Edit the records below by replacing "icon" with "button" wherever it appears, keeping everything else unchanged. Leave the pictures out of your answer.

**** MATERIAL SUPPLIED

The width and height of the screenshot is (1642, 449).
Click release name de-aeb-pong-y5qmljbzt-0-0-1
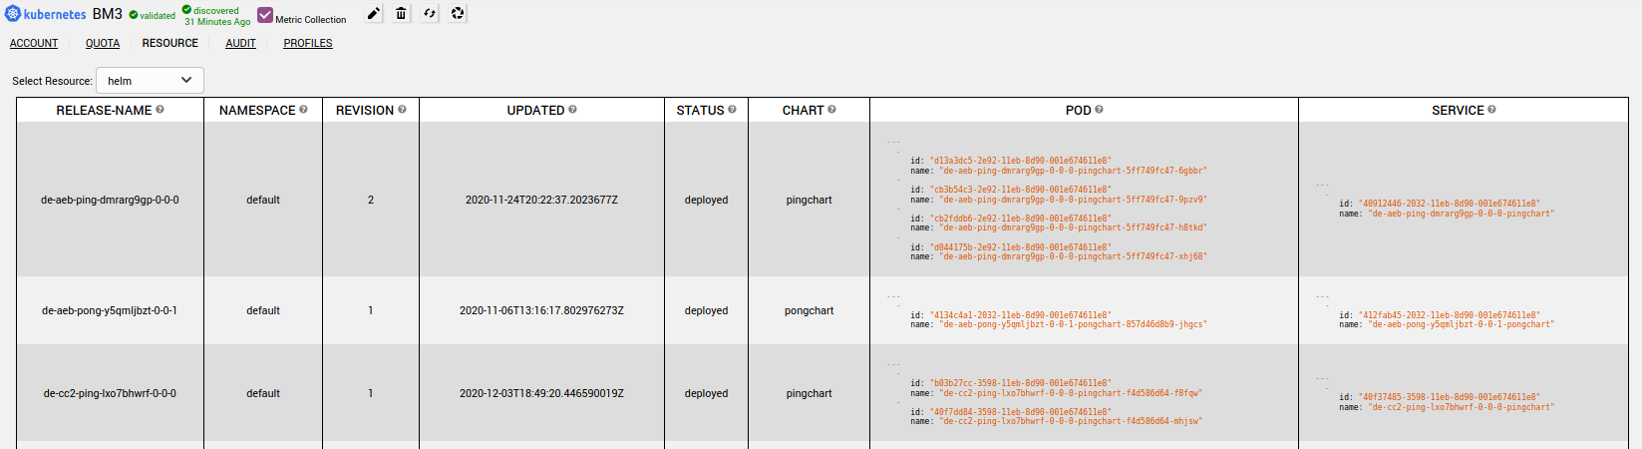point(110,311)
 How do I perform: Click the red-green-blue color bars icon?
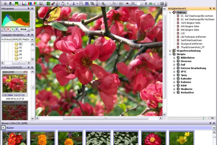point(30,4)
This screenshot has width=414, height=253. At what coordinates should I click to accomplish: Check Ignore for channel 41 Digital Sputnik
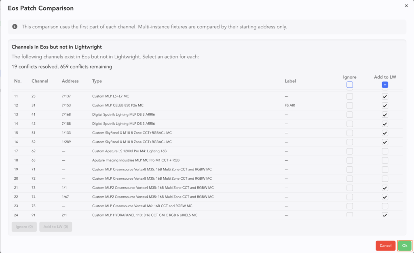click(350, 115)
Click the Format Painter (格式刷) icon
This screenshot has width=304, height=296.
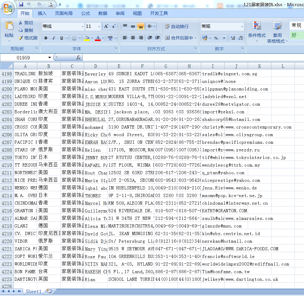(x=21, y=38)
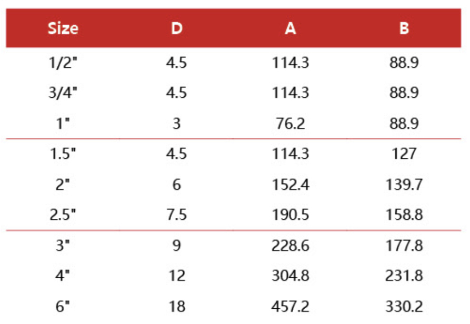Viewport: 470px width, 324px height.
Task: Select the 2.5" size cell
Action: click(63, 215)

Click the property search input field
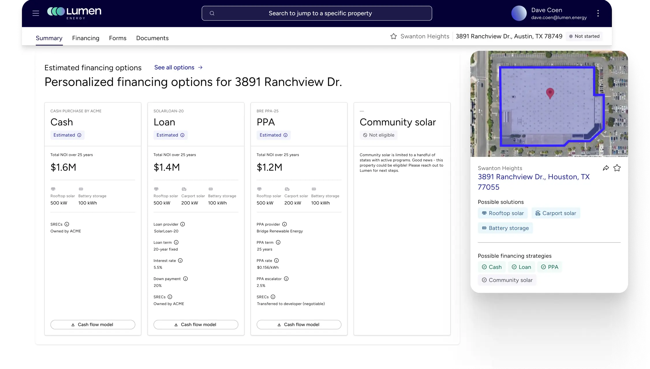point(317,13)
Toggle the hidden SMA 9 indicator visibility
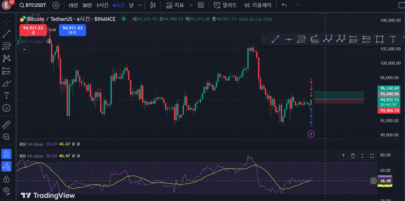The height and width of the screenshot is (201, 405). [x=49, y=42]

********

> [EXERCISE RESULT]
The width and height of the screenshot is (1642, 449).
Click release name de-aeb-pong-y5qmljbzt-0-0-1
point(110,311)
 How do I perform: Click the red-green-blue color bars button?
point(30,4)
This screenshot has width=414, height=253. At what coordinates should I click to accomplish: Check Ignore for channel 41 Digital Sputnik
click(350, 115)
Click the Format Painter (格式刷) button
This screenshot has width=304, height=296.
(x=21, y=38)
Viewport: 470px width, 324px height.
Task: Select the 2.5" size cell
Action: click(63, 215)

Click the property search input field
point(317,13)
Toggle the hidden SMA 9 indicator visibility
The height and width of the screenshot is (201, 405). [x=49, y=42]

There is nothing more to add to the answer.